Excerpt:
Hmm, maybe they could be used. The names are IMO atrocious. I had to
read the docs and the code to figure out WTF "activating" the
"fpstate" even meant.

>
>> Rik, your patches further complicate this by making it possible to
>> have the in-cpu state be valid for a non-current task even when
>> non-idle.
>
> However, we never need to examine the in-cpu state for
> a task that is not currently running, or being scheduled
> to in the context switch code.
>
> We always save the FPU register state when a task is
> context switched out, so for a non-current task, we
> still only need to consider whether the in-memory state
> is valid or not.
>
> The in-cpu state does not matter.
>
> fpu__activate_fpstate_write will disable lazy restore,
> and ensure a full restore from memory.

Something has to fix up owner_ctx so that the previous thread doesn't
think its CPU state is still valid. I don't think
activate_fpstate_write does it, because nothing should (I think) be
calling it as a mattor of course on context switch.

>
>> This is why I'm thinking that we should maybe revisit the
>> API a bit to make this clearer and to avoid scattering around all the
>> state manipulation quite so much. I propose, as a straw-man:
>>
>> user_fpregs_copy_to_cpu() -- Makes the CPU state be valid for
>> current.
>> After calling this, we're in state 1 or 2a.
>>
>> user_fpregs_move_to_cpu() -- Makes the CPU state be valid and
>> writable
>> for current. Invalidates any in-memory copy. After calling this,
>> we're in state 1.
>
> How can we distinguish between these two?
>
> If the task is running, it can change its FPU
> registers at any time, without any obvious thing
> to mark the transition from state 2a to state 1.

That's true now, but I don't think it's really true any more with your
patches. If a task is running in *kernel* mode, then I think that
pretty much all of the combinations are possible. When the task
actually enters user mode, we have to make sure we're in state 1 so
the CPU regs belong to the task and are writable.

>
> It sounds like the first function you name would
> only be useful if we prevented a switch to user
> space, which could immediately do whatever it wants
> with the registers.
>
> Is there a use case for user_fpregs_copy_to_cpu()?

With PKRU, any user memory access would need
user_fpregs_copy_to_cpu(). I think we should get rid of this and just
switch to using RDPKRU and WRPKRU to eagerly update PKRU in every
context switch to avoid this. Other than that, I can't think of any
use cases off the top of my head unless the signal code wanted to play
games with this stuff.

Records:
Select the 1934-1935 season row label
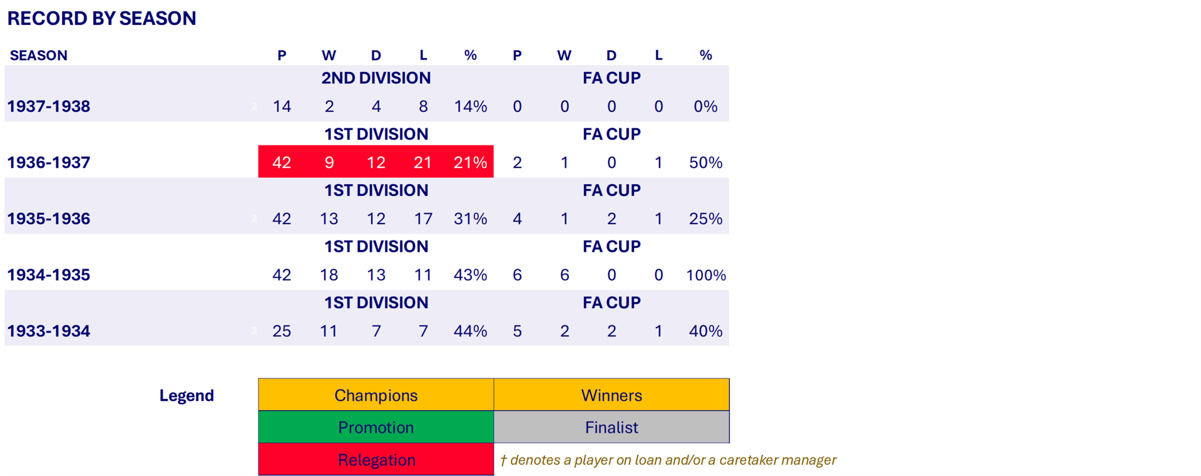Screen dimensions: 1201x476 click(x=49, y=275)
---
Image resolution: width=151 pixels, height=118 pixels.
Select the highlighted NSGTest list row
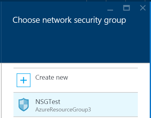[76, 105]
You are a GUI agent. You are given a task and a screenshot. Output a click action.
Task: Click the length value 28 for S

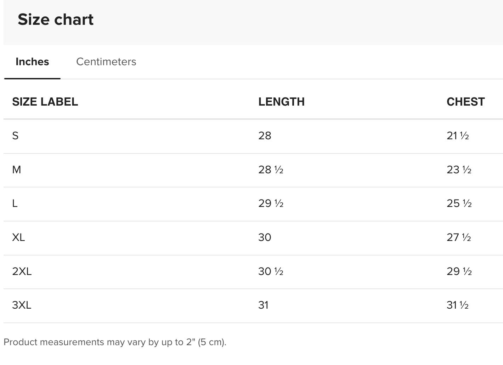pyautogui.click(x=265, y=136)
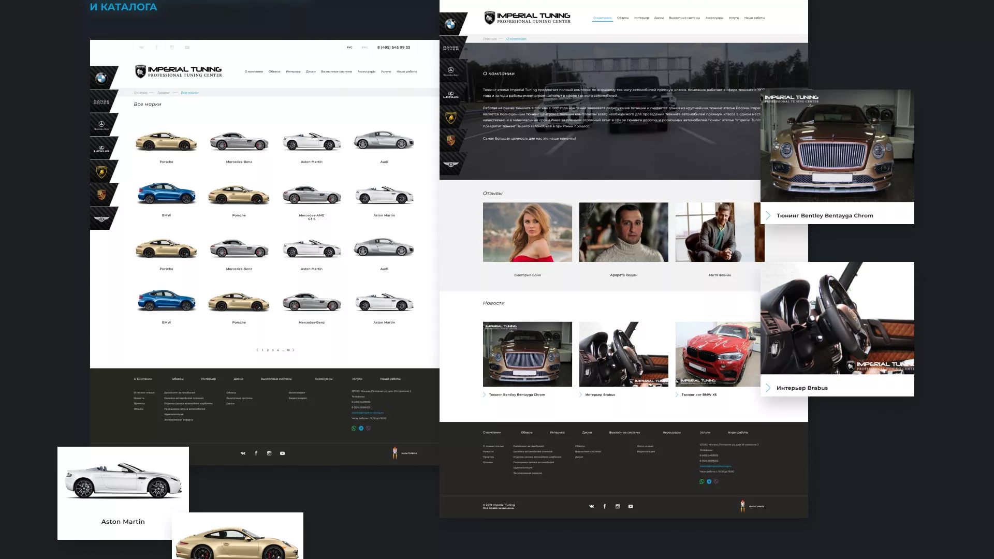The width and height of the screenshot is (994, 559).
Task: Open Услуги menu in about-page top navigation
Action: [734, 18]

Given exercise A:
Update the FPU register state discussion starting with "With PKRU, any" and going on through "with this stuff.", replacing "eagerly" with "proactively".
Given exercise B:
Extend the FPU register state discussion onward from its final sentence.

Task answer A:
With PKRU, any user memory access would need
user_fpregs_copy_to_cpu(). I think we should get rid of this and just
switch to using RDPKRU and WRPKRU to proactively update PKRU in every
context switch to avoid this. Other than that, I can't think of any
use cases off the top of my head unless the signal code wanted to play
games with this stuff.

Task answer B:
>
>> user_fpregs_copy_to_memory() -- Makes the in-memory state be valid
>> for
>> current. After calling this, we're in state 2a or 2b.
>>
>> user_fpregs_move_to_memory() -- Makes the in-memory state be valid
>> and
>> writable for current. After calling this, we're in state 2b.
>
> We can only ensure that the in memory copy stays
> valid, by stopping the task from writing to the
> in-CPU copy.
>
> This sounds a lot like fpu__activate_fpstate_read
>
> What we need after copying the contents to memory is
> a way to invalidate the in-CPU copy, if changes were
> made to the in-memory copy.

My proposal is that we invalidate the CPU state *before* writing the
in-memory state, not after.

>
> This is already done by fpu__activate_fpstate_write
>
>> Scheduling out calls user_fpregs_copy_to_memory(), as do all the MPX
>> and PKRU memory state readers. MPX and PKRU will do
>> user_fpregs_move_to_memory() before writing to memory.
>> kernel_fpu_begin() does user_fpregs_move_to_memory().
>
> This is done by switch_fpu_prepare.
>
> Can you think of any other place in the kernel where we
> need a 1 -> 2a transition, besides context switching and
> ptrace/xfpregs_get?

Anything else that tries to read task xstate from memory, i.e. MPX and
PKRU. (Although if we switch to eager-switched PKRU, then PKRU stops
mattering for this purpose.)

Actually, I don't see any way your patches can be compatible with PKRU
without switching to eager-switched PKRU.

>
>> There are a couple ways we could deal with TIF_LOAD_FPU in this
>> scheme. My instinct would be to rename it TIF_REFRESH_FPU, set it
>> unconditionally on schedule-in *and* on user_fpregs_xxx_to_memory(),
>> and make the handler do user_fpregs_move_to_cpu().
>
> I can see where you are coming from, but given that
> there is no way to run a task besides context switching
> to it, I am not sure why we would need to do anything
> besides disabling the lazy restore (indicating that the
> in-CPU state is stale) anywhere else?
>
> If user_fpregs_move_to_cpu determines that the in-register
> state is still valid, it can skip the restore.
>
> This is what switch_fpu_finish does after my first patch,
> and switch_fpu_prepare later in my series.

I think my main objection is that there are too many functions like
this outside the fpu/ directory that all interact in complicated ways.
I think that activate_fpststate_read/write are along the right lines,
but we should start using them and their friends everywhere.